You should probably start with EXPLAIN PLAN.

Use the EXPLAIN PLAN statement to determine the execution plan Oracle Database follows to execute a specified SQL statement. This statement inserts a row describing each step of the execution plan into a specified table. You can also issue the EXPLAIN PLAN statement as part of the SQL trace facility.

This statement also determines the cost of executing the statement. If any domain indexes are defined on the table, then user-defined CPU and I/O costs will also be inserted.

Then edit your question, and post the SQL statement and the output of EXPLAIN PLAN.

Later . . .

I'm not going to be much help to you on that query. 269 lines, at least 29 SELECTs, parallel queries, remote databases, outer joins (old style), and so on.
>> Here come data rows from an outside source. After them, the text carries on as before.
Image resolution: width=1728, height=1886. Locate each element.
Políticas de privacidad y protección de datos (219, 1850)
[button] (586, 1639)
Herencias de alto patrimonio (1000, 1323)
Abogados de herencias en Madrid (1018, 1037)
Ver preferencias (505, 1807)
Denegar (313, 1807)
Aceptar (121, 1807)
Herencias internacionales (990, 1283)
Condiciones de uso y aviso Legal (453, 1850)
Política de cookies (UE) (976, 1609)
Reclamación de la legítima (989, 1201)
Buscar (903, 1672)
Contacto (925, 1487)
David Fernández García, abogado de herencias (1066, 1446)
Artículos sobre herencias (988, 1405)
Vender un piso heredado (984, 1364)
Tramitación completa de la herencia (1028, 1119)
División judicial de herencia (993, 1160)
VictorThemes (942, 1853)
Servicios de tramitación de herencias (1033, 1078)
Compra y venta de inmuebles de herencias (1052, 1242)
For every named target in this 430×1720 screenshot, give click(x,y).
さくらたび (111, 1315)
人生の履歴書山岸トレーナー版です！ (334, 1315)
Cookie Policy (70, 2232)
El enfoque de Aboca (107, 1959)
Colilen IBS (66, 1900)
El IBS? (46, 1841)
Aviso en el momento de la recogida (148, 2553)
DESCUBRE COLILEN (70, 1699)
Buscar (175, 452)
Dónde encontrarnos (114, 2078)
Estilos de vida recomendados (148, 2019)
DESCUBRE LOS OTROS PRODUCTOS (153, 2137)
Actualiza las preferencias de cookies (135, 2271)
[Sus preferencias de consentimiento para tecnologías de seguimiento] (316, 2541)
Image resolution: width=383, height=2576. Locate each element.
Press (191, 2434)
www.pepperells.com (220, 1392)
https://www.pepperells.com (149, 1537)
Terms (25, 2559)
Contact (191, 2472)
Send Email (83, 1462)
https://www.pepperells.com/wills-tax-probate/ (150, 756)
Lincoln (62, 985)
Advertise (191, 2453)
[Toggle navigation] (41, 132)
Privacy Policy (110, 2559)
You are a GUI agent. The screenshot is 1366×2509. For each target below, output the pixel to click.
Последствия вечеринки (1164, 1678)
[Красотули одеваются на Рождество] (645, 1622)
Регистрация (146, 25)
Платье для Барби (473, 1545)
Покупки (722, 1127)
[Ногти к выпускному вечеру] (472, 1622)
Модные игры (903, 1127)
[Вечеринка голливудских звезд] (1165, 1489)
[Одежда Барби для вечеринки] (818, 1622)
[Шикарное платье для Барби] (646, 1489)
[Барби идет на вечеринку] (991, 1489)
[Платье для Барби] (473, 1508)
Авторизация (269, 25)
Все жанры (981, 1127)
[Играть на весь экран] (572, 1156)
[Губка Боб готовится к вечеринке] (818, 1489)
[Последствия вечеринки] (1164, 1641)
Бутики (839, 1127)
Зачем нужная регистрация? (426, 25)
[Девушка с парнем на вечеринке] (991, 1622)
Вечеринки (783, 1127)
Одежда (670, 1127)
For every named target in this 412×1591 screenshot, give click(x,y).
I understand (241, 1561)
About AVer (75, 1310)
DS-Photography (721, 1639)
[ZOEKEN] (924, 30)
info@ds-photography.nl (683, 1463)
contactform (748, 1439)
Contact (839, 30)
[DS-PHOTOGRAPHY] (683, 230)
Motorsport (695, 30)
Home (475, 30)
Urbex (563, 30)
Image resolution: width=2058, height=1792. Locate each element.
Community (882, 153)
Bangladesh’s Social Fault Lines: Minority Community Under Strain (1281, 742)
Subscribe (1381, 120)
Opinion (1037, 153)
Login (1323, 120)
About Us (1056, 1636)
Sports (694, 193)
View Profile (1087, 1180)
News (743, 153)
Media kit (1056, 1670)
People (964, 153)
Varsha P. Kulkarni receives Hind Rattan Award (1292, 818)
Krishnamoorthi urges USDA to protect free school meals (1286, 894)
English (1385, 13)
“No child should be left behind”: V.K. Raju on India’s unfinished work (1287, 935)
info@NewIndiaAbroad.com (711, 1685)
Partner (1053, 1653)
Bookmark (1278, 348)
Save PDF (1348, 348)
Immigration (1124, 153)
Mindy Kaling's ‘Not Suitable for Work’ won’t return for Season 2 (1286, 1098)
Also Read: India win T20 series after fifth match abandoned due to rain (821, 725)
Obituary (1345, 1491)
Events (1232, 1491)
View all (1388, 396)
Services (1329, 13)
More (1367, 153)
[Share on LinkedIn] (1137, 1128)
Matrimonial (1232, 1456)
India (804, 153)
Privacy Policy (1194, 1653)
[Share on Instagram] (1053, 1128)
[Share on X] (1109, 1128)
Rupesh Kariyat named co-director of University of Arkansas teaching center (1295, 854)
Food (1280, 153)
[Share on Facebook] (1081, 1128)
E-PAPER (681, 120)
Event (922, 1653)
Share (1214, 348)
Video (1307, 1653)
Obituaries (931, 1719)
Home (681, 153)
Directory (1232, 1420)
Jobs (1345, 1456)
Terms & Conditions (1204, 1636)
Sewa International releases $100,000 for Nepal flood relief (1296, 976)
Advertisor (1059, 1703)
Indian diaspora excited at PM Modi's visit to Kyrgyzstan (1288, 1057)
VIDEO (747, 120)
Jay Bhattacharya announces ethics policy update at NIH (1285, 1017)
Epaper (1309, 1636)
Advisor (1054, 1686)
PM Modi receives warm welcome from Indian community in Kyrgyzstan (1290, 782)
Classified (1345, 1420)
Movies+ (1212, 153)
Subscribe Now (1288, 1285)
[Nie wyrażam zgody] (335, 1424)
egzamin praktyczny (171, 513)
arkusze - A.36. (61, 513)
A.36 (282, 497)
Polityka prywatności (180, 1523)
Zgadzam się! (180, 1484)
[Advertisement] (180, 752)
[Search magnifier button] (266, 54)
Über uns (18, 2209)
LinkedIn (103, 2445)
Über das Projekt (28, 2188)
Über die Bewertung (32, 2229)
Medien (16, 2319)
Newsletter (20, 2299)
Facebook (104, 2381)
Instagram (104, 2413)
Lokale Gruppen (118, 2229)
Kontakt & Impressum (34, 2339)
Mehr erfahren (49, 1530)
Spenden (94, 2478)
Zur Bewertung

The best advice I can give you is

  • get more information from EXPLAIN PLAN, and
  • simplify the problem.

The plan table has more columns than are commonly posted. The columns COST, CARDINALITY, BYTES, and TIME might be useful in prioritizing your tuning effort.

You've got 10 full table scans in that query. ("TABLE ACCESS FULL" in the query plan.) That's usually a bad sign; full table scans often take a relatively long time to run. It's not always a bad sign. A full scan of a tiny table might be faster than an index scan.

Start by getting EXPLAIN PLAN output for each of the 29 SELECT statements in your query. If any of them show a full table scan, you can probably improve their performance with suitable indexes. (Oracle supports many different kinds of indexes. Don't overlook opportunities for multi-column indexes.) In any case, EXPLAIN PLAN output will help you identify the slowest of the 29 SELECTs.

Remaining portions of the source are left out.